Criminals approaching farmers to rent barns for drug production
Over one in ten farmers in the nine northern provinces have been approached by criminals in recent years, asking to rent a barn or stable. Almost a third have seen indications of drug crime in their area. And half of the agricultural entrepreneurs experience crime in rural areas as a growing problem, AD reports based on a a survey by the regional agriculture organization LTO-Noord.
For a long time, drug criminals mainly set up drug labs and cannabis plantations in the Noord-Brabant and Zeeland countryside. The LTO-Noord survey indicates that the problem is spreading.
“All farmers must be alert and attentive,” Gaby de Ruiter, a confidential counselor at LTO-Noord and a former police officer, told newspaper AD. “Drug criminals have expanded their area of operation to the northern provinces. No one should be so naive as to think that this cannot happen to them.
Marbel de Graaf, a farmer in Wieringerwerf and chairman of LTO-Noord in Noord-Holland, did not immediately realize what was going on when a man approached her in May last year. “A neat gentleman appeared at the door with a bit of an Italian accent,” she told AD. “He told me that he organized theater productions for children and that he was looking for a space to store a number of pianos.”
“I actually feel like a bit of a fool. Because I even showed him around,” she said.
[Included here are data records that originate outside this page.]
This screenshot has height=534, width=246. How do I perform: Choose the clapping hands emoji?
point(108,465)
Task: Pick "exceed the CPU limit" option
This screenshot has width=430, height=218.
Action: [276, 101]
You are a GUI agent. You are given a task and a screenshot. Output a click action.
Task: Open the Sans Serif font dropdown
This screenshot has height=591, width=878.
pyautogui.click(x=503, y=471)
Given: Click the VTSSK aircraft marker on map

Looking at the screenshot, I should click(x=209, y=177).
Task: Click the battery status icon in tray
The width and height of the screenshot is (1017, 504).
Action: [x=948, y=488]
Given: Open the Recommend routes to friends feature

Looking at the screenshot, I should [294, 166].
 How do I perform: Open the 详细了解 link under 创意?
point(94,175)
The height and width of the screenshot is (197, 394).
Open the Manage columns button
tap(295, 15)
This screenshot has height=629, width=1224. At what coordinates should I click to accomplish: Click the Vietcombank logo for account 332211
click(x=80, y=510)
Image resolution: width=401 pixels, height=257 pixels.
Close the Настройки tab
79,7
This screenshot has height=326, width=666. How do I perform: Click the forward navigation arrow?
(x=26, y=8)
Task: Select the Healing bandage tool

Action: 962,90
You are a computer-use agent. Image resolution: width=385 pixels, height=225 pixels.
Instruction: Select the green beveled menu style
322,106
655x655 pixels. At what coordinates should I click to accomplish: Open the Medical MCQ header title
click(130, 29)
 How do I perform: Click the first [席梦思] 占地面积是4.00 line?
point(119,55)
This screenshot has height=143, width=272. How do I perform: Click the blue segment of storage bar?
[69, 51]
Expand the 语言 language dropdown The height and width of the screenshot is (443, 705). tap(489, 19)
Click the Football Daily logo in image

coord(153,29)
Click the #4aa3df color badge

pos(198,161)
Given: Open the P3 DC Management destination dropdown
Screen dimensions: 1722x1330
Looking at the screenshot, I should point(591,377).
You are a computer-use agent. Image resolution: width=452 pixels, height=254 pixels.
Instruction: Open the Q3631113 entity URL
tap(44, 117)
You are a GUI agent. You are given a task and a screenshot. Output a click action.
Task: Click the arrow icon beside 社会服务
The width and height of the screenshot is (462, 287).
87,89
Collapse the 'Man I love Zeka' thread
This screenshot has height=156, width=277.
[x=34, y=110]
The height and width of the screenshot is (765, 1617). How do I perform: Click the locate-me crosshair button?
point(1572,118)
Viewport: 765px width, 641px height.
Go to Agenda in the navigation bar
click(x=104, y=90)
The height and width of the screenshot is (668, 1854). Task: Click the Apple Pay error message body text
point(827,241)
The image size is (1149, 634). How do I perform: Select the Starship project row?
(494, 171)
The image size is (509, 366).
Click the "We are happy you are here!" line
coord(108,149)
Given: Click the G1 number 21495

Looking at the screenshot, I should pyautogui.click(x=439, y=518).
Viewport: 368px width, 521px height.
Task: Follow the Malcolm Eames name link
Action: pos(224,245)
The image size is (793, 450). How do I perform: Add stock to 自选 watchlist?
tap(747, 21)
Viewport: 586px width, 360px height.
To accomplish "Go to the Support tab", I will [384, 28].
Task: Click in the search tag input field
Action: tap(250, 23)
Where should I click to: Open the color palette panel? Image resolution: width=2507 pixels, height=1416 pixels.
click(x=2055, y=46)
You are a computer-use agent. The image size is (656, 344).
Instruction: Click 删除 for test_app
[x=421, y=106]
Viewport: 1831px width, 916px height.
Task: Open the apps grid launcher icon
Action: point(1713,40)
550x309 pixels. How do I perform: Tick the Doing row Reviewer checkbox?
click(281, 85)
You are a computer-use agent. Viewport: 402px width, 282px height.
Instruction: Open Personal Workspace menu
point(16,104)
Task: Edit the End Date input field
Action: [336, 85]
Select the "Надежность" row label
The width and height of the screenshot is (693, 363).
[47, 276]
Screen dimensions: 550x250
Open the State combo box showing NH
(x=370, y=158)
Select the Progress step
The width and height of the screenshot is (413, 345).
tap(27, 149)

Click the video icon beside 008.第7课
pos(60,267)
He didn’t appear threatening or intimidating at all. But De Graaf became suspicious when she showed him the shed, and he seemed unconcerned about leaving pianos in the dusty, leaky space. “I eventually asked him politely but firmly to leave.”
According to De Ruiter, many farmers have much more confronting experiences. “I also know situations where four men drive onto the property in a Mercedes, get out, and clearly indicate what they want. Then you have to be very firm as a person to say ‘no.’” She stressed that drug labs can be very dangerous. “The laboratories that are set up are not the safest workplaces. They are often filthy, makeshift, and have a recipe stuck on the kettle. And then you just hope that nothing explodes.”
Despite this, LTO-Noord chairman De Graaf worries that financial problems may tempt farmers to agree. “There are enough livestock farmers in dire straits. Then, a proposal for quick money sounds tempting. But once you say ‘yes,’ you never get rid of it.”
The police are currently going door to door in rural areas for prevention purposes. “We emphasize the dangers of getting involved with criminals,” a police spokesperson said to AD. “The owner of a site where illegal activities take place is an accomplice and therefore punishable. Moreover, they can face intimidation and violence if they no longer want to cooperate with criminal activities.”